• _Exercise 1_: Translate this sentence from the WildFly bug report into Spanish: "restart the server-group various times: after restarting 5 to 10 times the error should occur (it's what it takes for us)"

• _Document text_:
========================================

Uploaded image for project: 'WildFly'
  1. WildFly
  2. WFLY-13438

Database Timers: instances sporadically fail to start in a cluster

    Details

    • Type: Bug
    • Status: Open (View Workflow)
    • Priority: Major
    • Resolution: Unresolved
    • Affects Version/s: 19.1.0.Final
    • Fix Version/s: None
    • Component/s: EJB
    • Labels:
      None
    • Steps to Reproduce:
      Hide
      • Wildfly in domain mode
      • configure database persistence for timers (see above)
      • create a server-group with three instances
      • deploy a WAR containing a stateless Bean with a `@Schedule` method as described above (persistent timer)
      • restart the server-group various times: after restarting 5 to 10 times the error should occur (it's what it takes for us)

========================================

• _Exercise 2_: Quote the lines of the listing, starting at the line containing "Describe the element at coordinates (1041, 190)" and ending at the line containing "About Us is".

========================================

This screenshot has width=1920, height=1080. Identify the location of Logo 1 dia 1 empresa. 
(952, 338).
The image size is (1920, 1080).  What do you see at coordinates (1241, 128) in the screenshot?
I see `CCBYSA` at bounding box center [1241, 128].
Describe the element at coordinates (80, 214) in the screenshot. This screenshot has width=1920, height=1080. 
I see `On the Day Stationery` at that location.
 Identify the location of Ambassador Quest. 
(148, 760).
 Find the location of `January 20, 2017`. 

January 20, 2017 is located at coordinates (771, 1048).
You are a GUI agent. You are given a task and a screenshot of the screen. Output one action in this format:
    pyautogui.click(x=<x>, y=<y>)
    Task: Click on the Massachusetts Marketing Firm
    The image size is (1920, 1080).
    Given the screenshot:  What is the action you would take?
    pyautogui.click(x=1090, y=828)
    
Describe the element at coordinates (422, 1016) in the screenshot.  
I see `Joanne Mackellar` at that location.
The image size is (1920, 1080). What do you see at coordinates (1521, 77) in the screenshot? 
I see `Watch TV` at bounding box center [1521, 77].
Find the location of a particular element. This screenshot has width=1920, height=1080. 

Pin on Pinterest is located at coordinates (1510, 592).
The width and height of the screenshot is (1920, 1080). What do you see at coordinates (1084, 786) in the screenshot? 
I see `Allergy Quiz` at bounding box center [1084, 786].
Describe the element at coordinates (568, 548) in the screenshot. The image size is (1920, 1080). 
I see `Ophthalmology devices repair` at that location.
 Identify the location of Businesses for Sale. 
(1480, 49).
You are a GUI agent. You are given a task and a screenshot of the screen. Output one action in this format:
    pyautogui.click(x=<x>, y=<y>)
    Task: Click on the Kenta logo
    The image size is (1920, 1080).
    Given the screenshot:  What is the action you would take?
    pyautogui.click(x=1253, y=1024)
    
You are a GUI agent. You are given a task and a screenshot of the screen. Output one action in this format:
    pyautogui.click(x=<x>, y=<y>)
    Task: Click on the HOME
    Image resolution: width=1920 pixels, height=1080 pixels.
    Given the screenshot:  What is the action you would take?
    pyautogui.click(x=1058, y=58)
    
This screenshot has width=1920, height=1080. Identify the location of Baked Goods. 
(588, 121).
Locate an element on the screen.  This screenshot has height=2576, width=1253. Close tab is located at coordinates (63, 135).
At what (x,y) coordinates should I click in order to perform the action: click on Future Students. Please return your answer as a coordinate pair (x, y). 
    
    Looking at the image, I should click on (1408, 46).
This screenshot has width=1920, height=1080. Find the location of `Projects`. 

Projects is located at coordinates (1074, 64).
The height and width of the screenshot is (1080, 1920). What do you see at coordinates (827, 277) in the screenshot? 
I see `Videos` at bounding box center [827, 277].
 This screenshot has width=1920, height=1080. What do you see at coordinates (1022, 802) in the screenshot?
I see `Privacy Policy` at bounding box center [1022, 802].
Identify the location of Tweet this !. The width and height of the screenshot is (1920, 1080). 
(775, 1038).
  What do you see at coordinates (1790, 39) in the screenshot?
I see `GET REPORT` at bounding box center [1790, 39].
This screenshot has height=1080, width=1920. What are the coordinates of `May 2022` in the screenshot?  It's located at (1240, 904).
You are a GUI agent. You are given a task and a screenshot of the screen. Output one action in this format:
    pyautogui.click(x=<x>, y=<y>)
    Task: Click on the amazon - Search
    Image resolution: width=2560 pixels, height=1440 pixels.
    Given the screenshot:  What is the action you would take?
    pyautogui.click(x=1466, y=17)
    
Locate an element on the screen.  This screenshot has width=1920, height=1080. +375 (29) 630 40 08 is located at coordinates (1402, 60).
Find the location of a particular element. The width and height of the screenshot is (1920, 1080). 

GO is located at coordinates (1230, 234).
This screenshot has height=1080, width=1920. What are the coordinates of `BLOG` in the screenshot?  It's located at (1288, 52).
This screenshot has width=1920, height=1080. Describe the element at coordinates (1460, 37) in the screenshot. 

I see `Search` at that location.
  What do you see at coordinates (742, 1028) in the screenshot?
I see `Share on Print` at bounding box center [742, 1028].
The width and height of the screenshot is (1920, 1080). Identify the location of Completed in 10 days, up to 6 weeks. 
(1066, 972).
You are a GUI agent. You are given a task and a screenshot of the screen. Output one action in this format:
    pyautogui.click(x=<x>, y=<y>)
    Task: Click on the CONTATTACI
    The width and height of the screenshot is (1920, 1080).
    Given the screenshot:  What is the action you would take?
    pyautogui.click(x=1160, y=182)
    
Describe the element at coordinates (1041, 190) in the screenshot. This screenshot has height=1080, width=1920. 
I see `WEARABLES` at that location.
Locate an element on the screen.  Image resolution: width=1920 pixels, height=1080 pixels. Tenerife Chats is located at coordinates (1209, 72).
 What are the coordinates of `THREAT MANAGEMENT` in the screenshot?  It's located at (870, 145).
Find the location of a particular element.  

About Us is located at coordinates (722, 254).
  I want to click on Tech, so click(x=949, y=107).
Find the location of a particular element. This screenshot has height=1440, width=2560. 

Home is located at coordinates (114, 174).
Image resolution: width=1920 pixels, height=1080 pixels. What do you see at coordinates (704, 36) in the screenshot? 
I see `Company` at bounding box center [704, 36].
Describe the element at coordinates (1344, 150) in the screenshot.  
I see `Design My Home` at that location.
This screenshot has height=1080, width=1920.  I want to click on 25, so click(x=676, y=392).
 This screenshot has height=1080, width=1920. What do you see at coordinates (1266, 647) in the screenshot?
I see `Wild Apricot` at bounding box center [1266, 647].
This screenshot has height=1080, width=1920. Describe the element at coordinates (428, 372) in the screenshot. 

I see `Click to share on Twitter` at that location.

========================================

• _Output 1_: reiniciar el grupo de servidores varias veces: tras reiniciarlo entre 5 y 10 veces debería producirse el error (es lo que hace falta en nuestro caso)

• _Output 2_:
Describe the element at coordinates (1041, 190) in the screenshot. This screenshot has height=1080, width=1920. 
I see `WEARABLES` at that location.
Locate an element on the screen.  Image resolution: width=1920 pixels, height=1080 pixels. Tenerife Chats is located at coordinates (1209, 72).
 What are the coordinates of `THREAT MANAGEMENT` in the screenshot?  It's located at (870, 145).
Find the location of a particular element.  

About Us is located at coordinates (722, 254).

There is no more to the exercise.